# PROMPT
Here is the listing. Report each line in it that contains the string "computer".

# DATA FOR THIS EXERCISE
== Segment start ==
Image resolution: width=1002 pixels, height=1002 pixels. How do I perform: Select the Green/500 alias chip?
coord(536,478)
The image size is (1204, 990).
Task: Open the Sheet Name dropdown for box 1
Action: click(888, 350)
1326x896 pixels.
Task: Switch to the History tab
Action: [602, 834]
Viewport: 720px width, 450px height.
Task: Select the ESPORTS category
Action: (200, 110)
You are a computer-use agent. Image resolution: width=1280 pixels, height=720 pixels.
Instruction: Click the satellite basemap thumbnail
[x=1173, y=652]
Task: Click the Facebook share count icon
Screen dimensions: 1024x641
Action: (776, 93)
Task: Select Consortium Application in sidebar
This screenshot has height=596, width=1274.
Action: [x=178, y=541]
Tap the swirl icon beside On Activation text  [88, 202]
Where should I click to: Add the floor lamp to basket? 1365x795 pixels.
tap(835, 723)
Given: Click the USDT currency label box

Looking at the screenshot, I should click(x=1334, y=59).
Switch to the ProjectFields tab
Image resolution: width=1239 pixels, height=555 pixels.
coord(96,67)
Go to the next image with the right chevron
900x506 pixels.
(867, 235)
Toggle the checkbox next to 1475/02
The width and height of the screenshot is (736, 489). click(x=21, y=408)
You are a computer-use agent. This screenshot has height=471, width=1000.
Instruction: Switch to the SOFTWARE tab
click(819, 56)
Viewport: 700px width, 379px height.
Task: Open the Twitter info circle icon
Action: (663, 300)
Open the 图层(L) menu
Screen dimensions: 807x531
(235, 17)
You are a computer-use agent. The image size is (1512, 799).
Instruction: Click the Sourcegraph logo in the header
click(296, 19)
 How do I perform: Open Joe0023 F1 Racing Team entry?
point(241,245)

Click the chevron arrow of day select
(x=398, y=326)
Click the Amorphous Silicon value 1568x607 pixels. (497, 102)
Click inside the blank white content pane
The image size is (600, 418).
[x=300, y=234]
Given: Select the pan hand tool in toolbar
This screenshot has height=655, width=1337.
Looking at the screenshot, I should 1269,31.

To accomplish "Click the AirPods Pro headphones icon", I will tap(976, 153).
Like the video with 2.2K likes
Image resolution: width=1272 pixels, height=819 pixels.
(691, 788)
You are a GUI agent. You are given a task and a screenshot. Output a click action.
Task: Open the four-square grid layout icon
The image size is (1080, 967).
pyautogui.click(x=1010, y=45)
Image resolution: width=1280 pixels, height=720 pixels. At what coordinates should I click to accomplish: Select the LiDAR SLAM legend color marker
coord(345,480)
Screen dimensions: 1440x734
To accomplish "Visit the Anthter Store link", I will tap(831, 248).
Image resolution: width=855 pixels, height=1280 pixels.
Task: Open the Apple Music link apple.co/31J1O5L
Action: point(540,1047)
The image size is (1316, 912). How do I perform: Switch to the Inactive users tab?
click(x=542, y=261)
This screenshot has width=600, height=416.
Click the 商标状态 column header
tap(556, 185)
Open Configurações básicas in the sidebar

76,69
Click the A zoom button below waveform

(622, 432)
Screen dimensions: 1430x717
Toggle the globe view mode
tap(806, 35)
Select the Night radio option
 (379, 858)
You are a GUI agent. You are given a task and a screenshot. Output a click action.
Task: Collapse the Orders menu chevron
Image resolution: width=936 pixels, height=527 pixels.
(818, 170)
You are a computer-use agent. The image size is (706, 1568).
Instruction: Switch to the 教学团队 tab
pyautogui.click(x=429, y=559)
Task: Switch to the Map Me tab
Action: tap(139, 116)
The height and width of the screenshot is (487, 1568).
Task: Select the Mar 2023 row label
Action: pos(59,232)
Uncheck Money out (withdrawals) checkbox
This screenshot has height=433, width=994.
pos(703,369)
== Segment end ==
# ANSWER BOX
You are a computer-use agent. Image resolution: width=1280 pixels, height=720 pixels.
You are a computer-use agent. This screenshot has height=471, width=1000.
You are a computer-use agent. The image size is (1512, 799).
You are a computer-use agent. The image size is (706, 1568).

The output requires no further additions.